-- RECORDS SUPPLIED follows --

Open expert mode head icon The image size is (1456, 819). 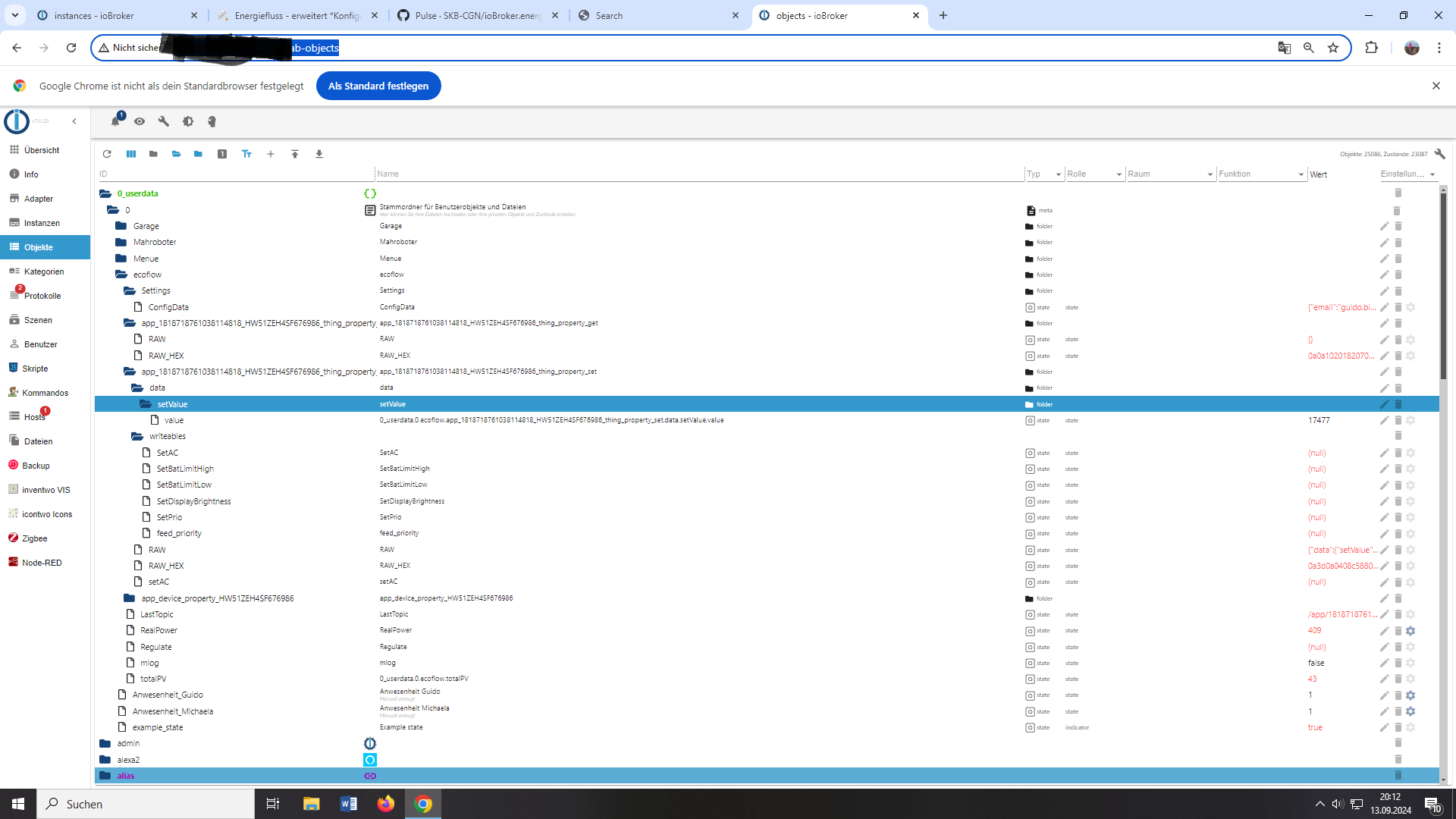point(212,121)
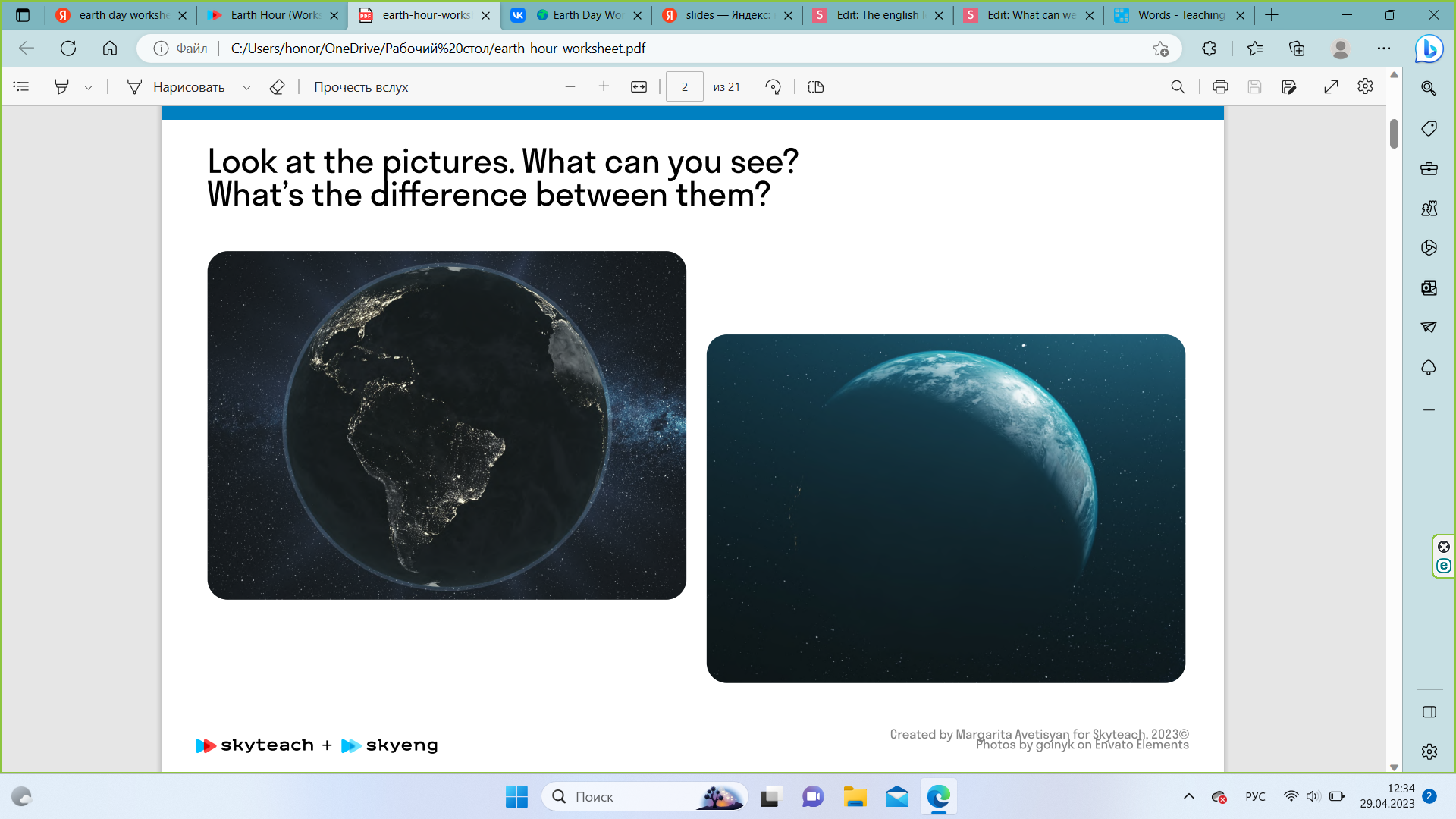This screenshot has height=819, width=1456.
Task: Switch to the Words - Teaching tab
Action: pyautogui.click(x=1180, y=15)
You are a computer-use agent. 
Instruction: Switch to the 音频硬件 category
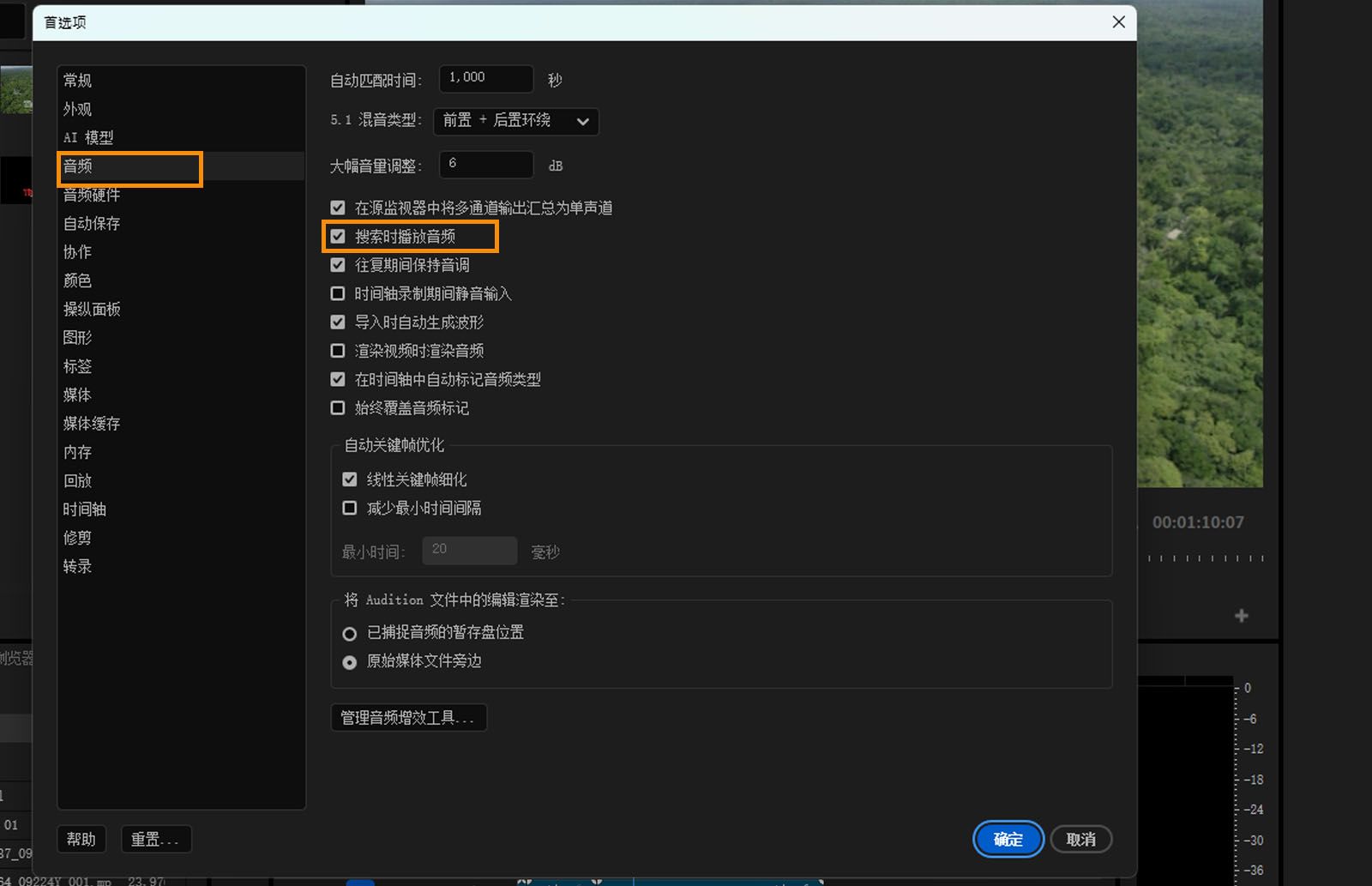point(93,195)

-- RECORDS SUPPLIED concluded --

AIM OF THE TASK =>
Leaving out every picture, transcribe exactly the lines from the line that contains "You are a computer-use agent." through the final line of the entries above.

ANSWER TO THE EXERCISE =>
You are a computer-use agent. 
Instruction: Switch to the 音频硬件 category
point(93,195)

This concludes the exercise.